GIVEN TEXT

::::::

Explainer
- Explainer
- Informer 3838
The Nicola Gobbo, Lawyer X scandal explained
More than 1000 convictions under question, tens of millions of dollars expended and a host of former and current police potentially facing charges. What on Earth is the Nicola Gobbo story all about?
By Tammy Mills
The revelation in March 2019 that a former gangland barrister called Nicola Gobbo was also a police informer was a legal scandal like no other – one that threatened the foundations of the state's criminal justice system and some of Victoria Police's most celebrated convictions.
The scandal, unfolding largely in secret and shrouded by suppression orders, took almost a decade to play out until the Director of Public Prosecutions finally decided Ms Gobbo's former clients had a right to know that she might have informed on them, breaching her duties as their lawyer.
The police fought for years in the courts to try to keep her name from public disclosure. They took the case all the way to the High Court, which found in December 2018 that Victoria Police’s conduct in using her as a confidential informer was "reprehensible" and had corrupted prosecutions.
It left Victorian Premier Daniel Andrews with no choice but to call a royal commission into the police's handling of Ms Gobbo and other informers.
Thousands of news stories and millions of dollars later, two convicted criminals released and many others launching appeals, now the royal commission has handed down its final report.
So what was the Nicola Gobbo scandal all about? What have we learned since she was named? And what will happen next?
Who is Nicola Gobbo and what did she do?
The 48-year-old niece of the former Victorian governor Sir James Gobbo, was one of the youngest women ever admitted to the bar in 1998. She made a name for herself during the gangland era in the early 2000s by representing a rogue's gallery of Melbourne's underworld, including murdered gangster Carl Williams and drug kingpin Tony Mokbel.

::::::

Records drawn from a data source

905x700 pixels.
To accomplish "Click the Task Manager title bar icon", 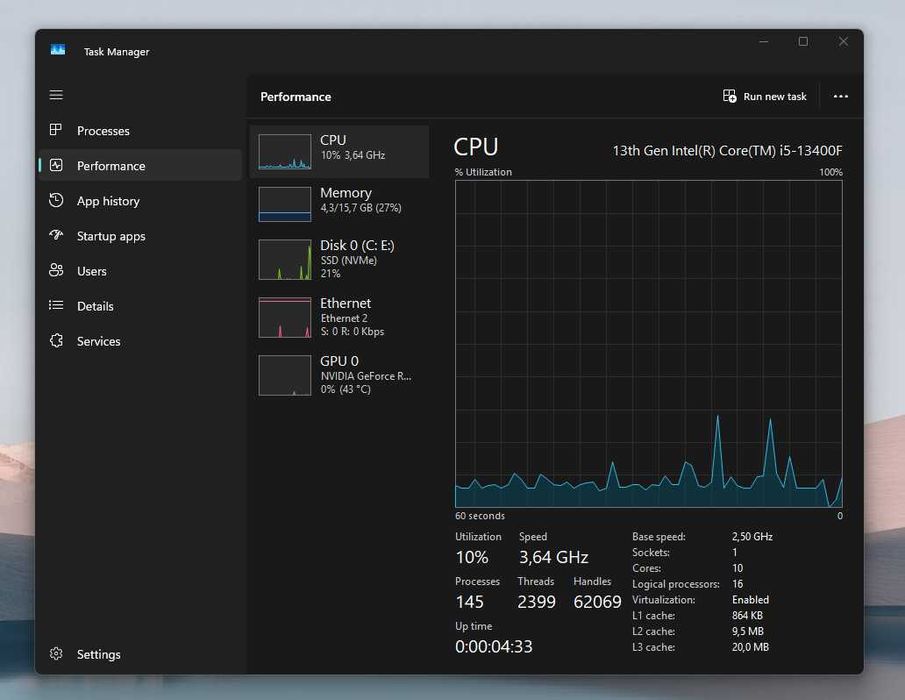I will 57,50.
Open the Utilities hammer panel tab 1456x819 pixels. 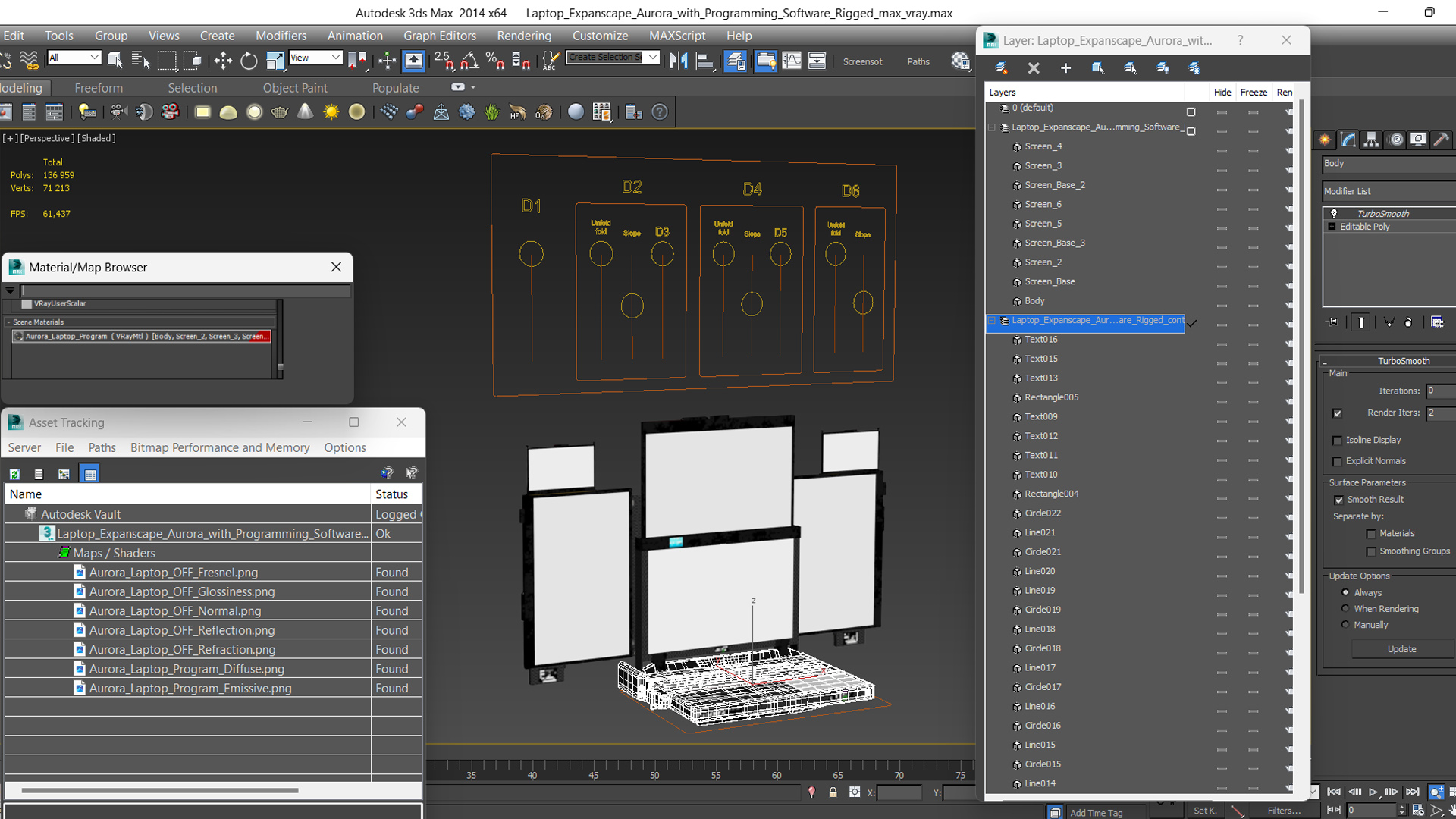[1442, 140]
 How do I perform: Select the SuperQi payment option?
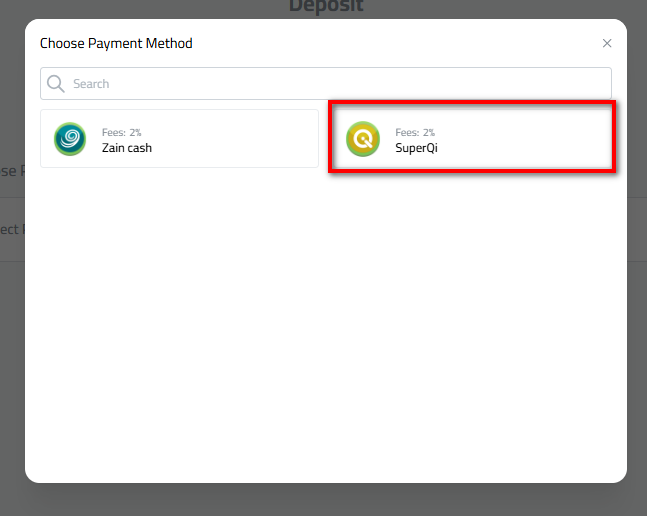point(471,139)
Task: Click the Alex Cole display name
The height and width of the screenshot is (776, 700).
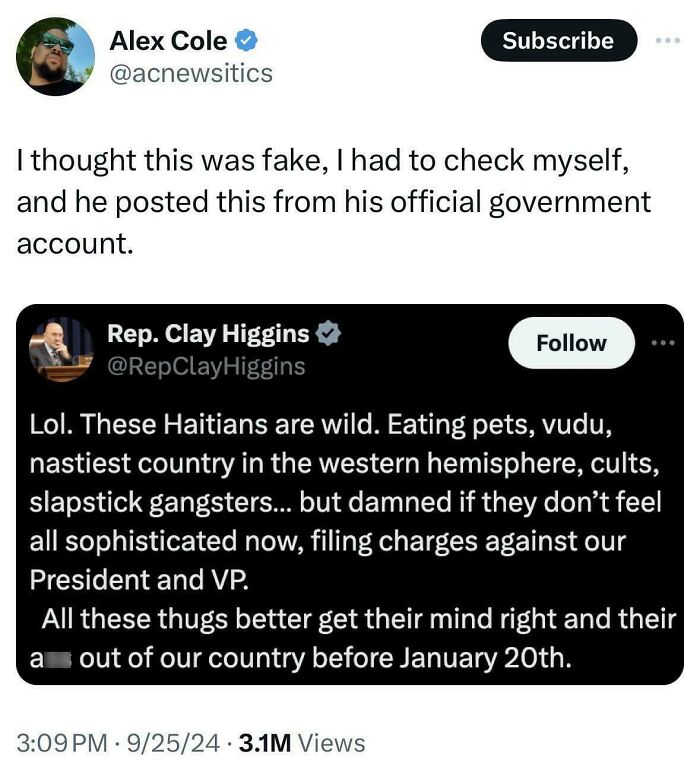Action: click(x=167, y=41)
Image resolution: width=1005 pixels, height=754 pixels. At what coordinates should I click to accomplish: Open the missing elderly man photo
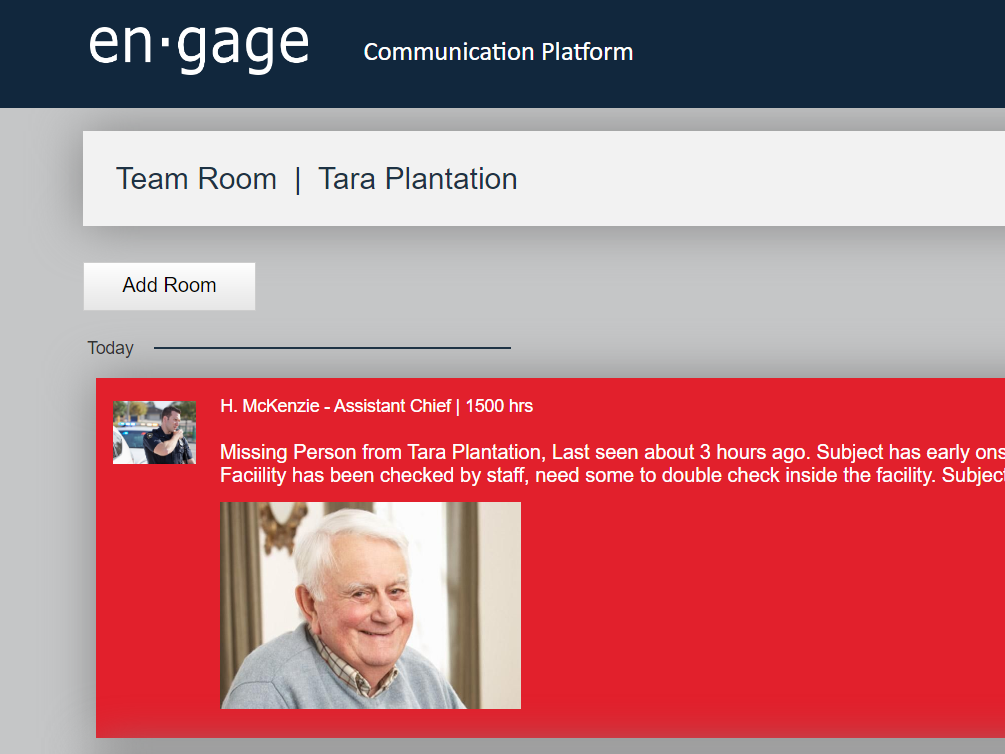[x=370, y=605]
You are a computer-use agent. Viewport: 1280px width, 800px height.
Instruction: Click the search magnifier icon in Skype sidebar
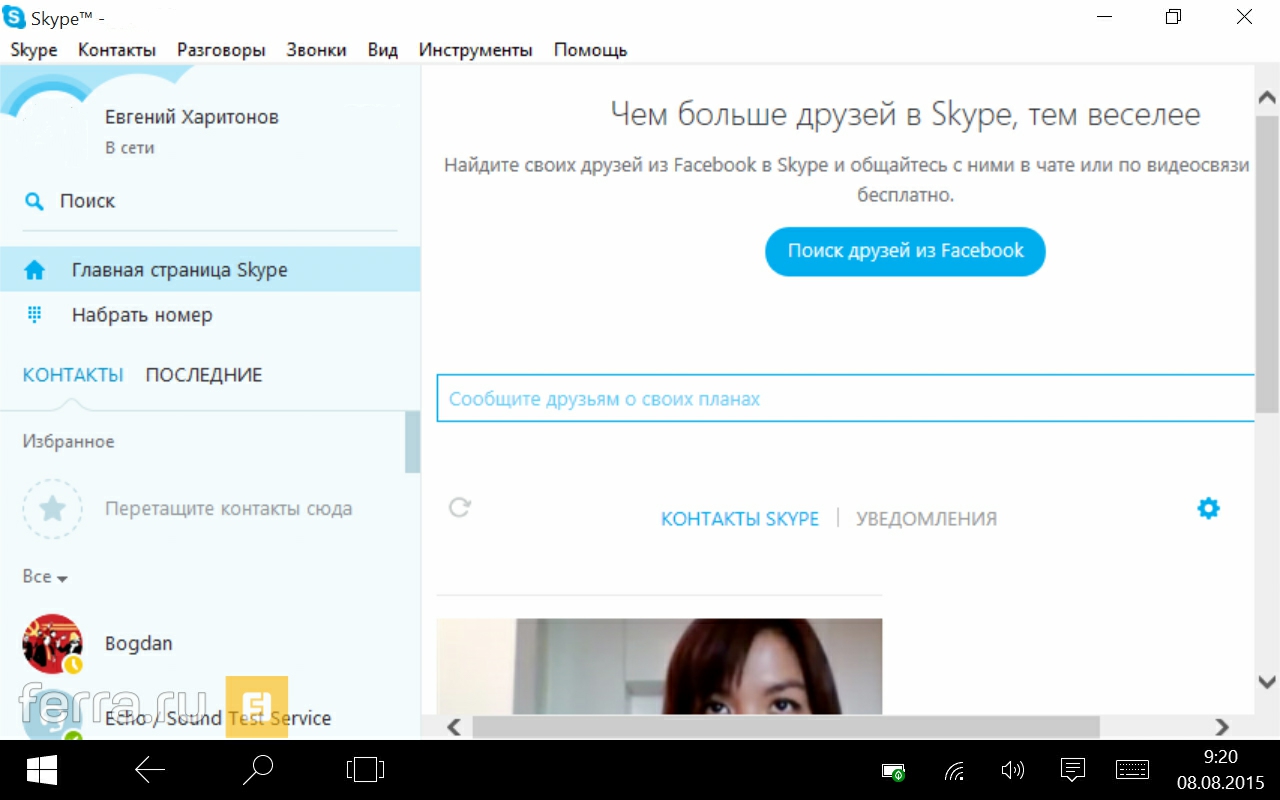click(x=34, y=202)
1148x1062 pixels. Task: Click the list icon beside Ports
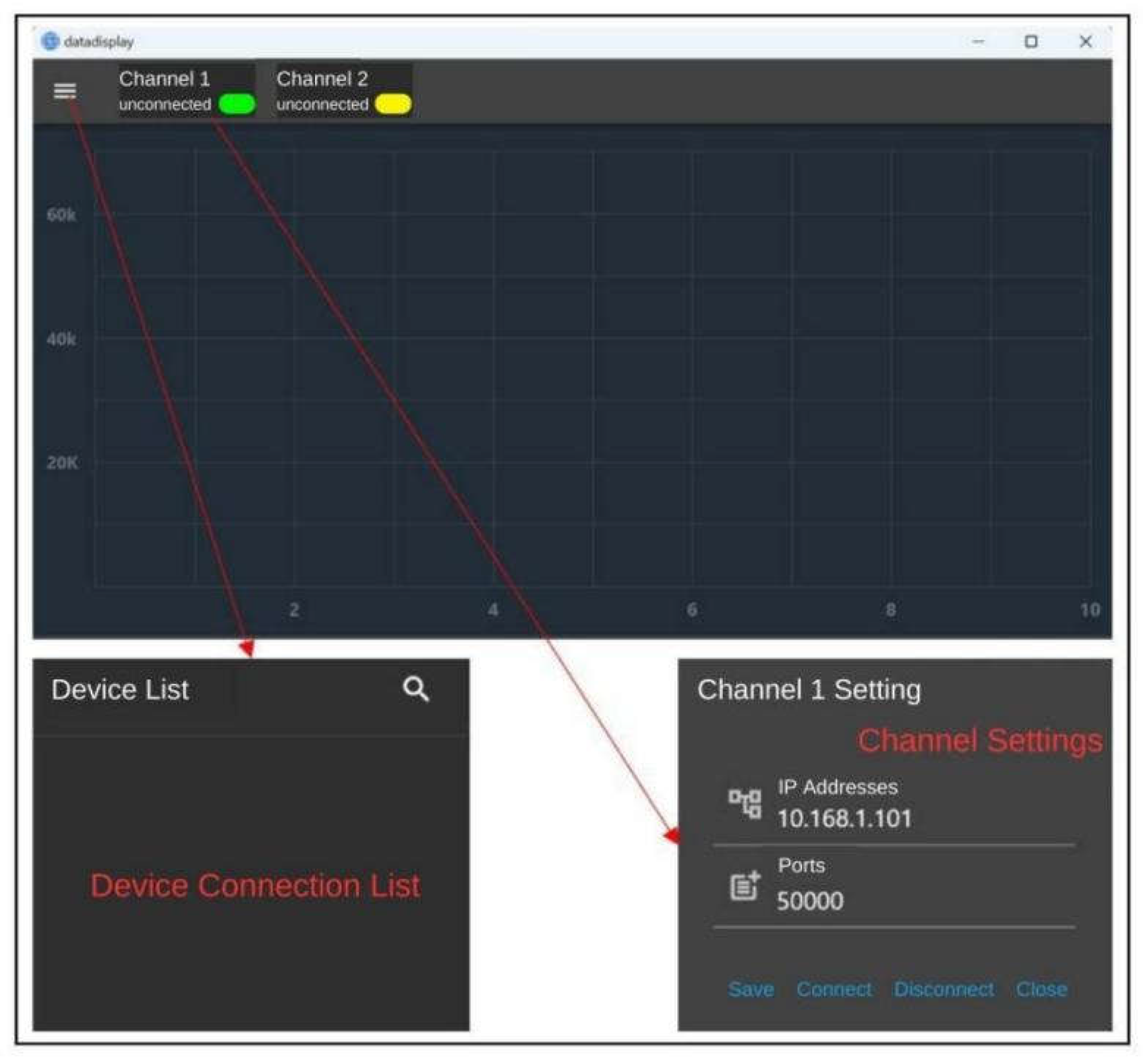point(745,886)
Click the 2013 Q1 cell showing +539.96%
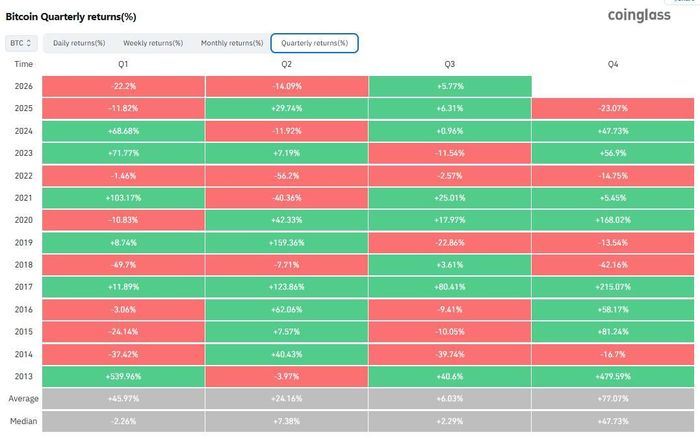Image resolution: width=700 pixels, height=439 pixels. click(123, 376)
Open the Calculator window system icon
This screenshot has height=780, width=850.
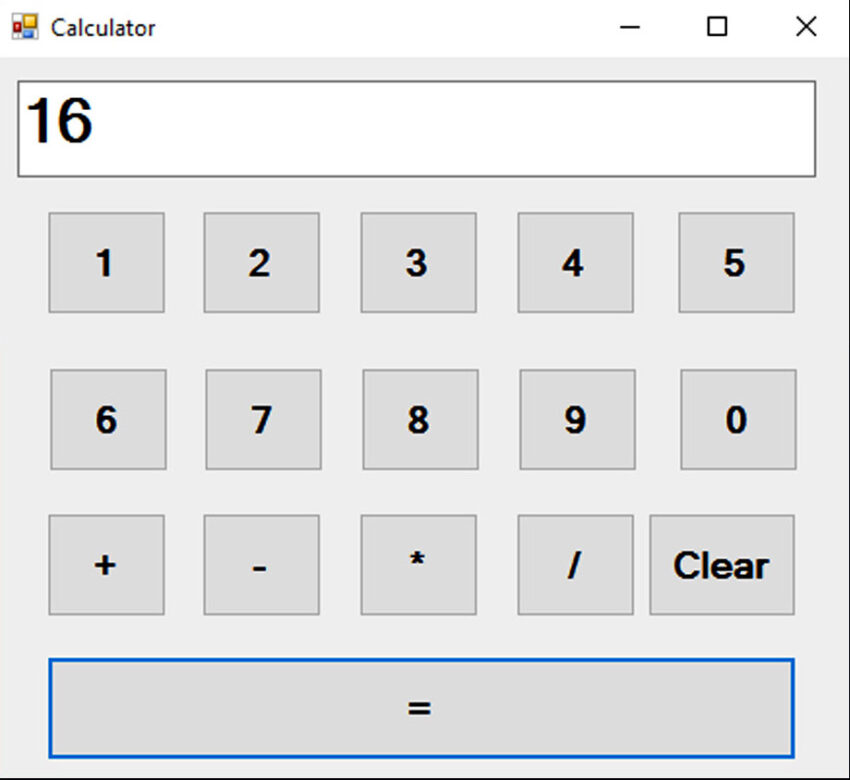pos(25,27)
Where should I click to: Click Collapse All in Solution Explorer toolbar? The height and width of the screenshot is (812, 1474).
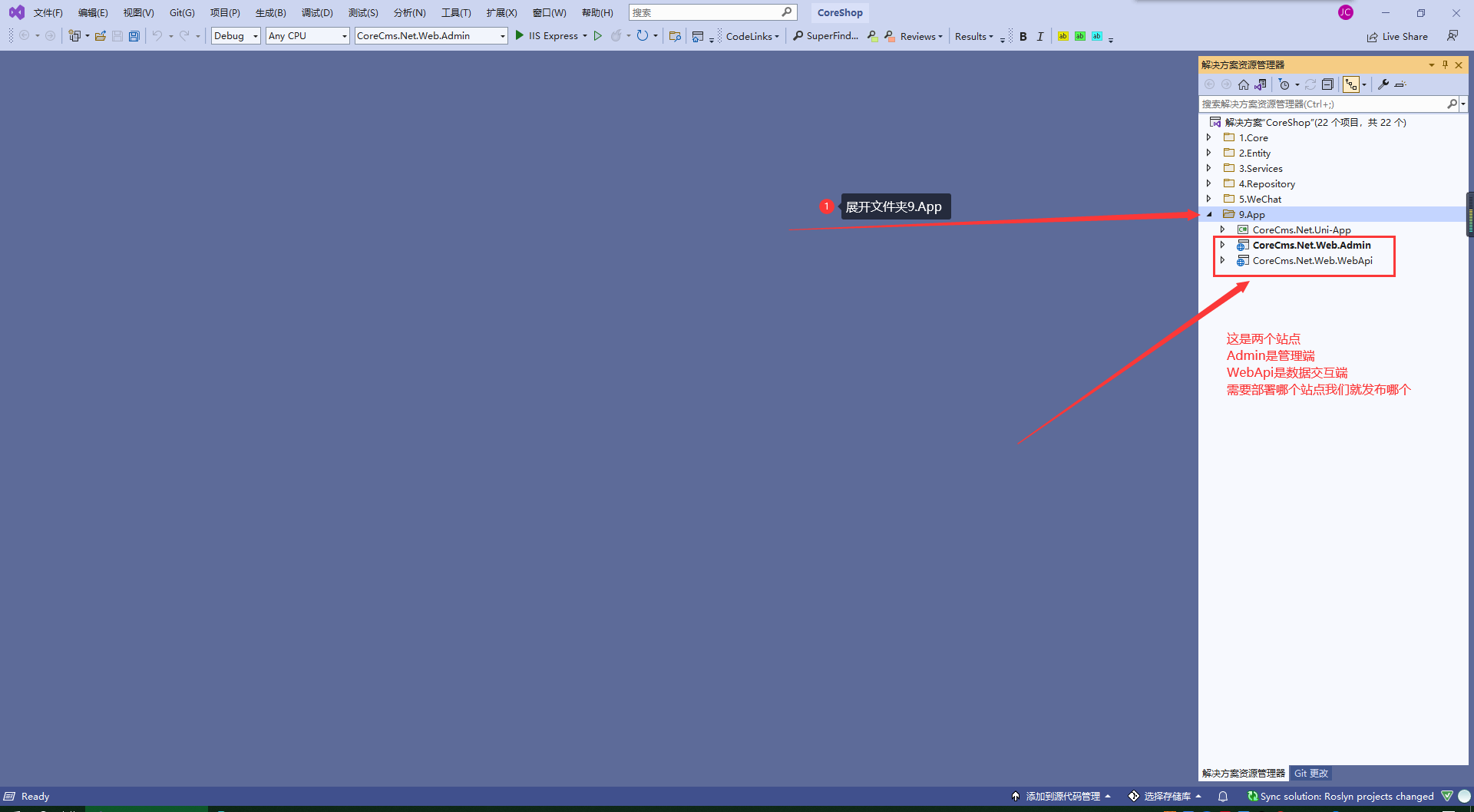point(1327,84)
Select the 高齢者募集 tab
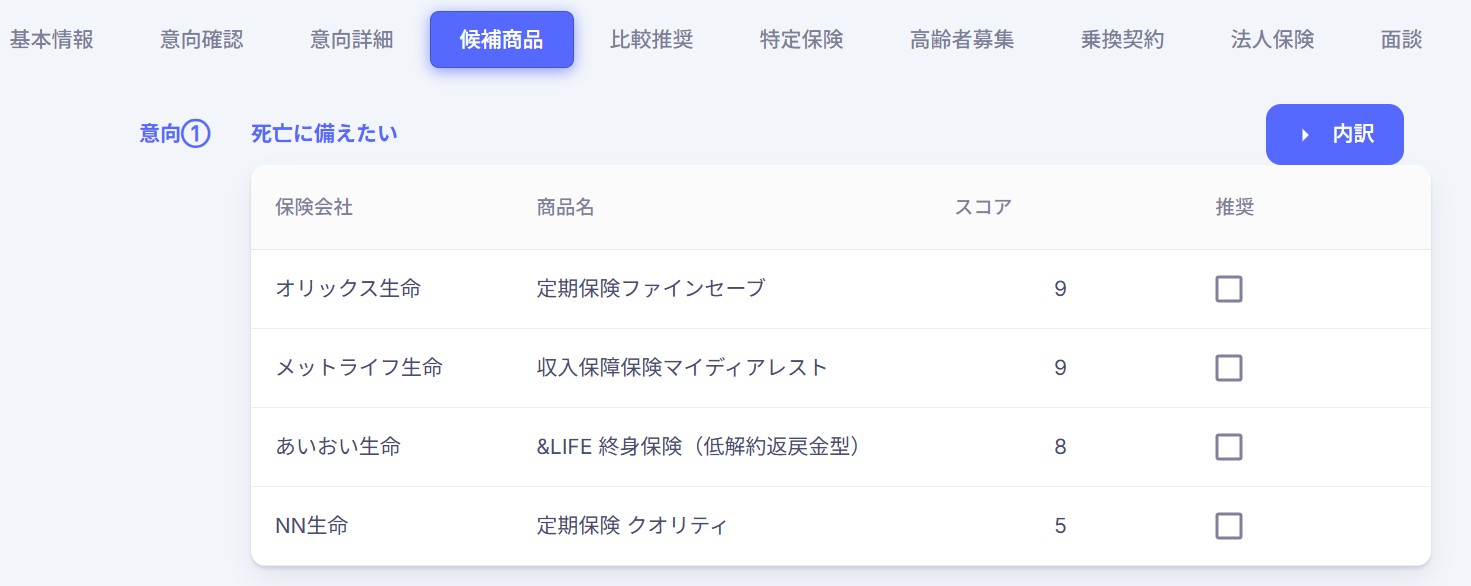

::::::

SHORT PROBLEM A
Repeat the passage of the Lawyer X explainer that starts with "It left Victorian" and goes on through "kingpin Tony Mokbel.".
SHORT PROBLEM B
In which month and year, according to the Lawyer X explainer, did the High Court find Victoria Police's conduct in using Nicola Gobbo as a confidential informer to be "reprehensible"?
SHORT PROBLEM C
State whether each statement below agrees with the Lawyer X explainer. Answer yes or no for each, and quote the deciding words exactly.
(i) The revelation that Nicola Gobbo was a police informer came in March 2019.
(ii) Nicola Gobbo is the daughter of Sir James Gobbo.
(iii) The scandal took almost a decade to play out.
The listing bears no relation to the Lawyer X explainer.

CORRECT RESPONSE A
It left Victorian Premier Daniel Andrews with no choice but to call a royal commission into the police's handling of Ms Gobbo and other informers.
Thousands of news stories and millions of dollars later, two convicted criminals released and many others launching appeals, now the royal commission has handed down its final report.
So what was the Nicola Gobbo scandal all about? What have we learned since she was named? And what will happen next?
Who is Nicola Gobbo and what did she do?
The 48-year-old niece of the former Victorian governor Sir James Gobbo, was one of the youngest women ever admitted to the bar in 1998. She made a name for herself during the gangland era in the early 2000s by representing a rogue's gallery of Melbourne's underworld, including murdered gangster Carl Williams and drug kingpin Tony Mokbel.

CORRECT RESPONSE B
December 2018.

CORRECT RESPONSE C
(i) Yes: "The revelation in March 2019 that a former gangland barrister called Nicola Gobbo was also a police informer"
(ii) No: "The 48-year-old niece of the former Victorian governor Sir James Gobbo"
(iii) Yes: "took almost a decade to play out"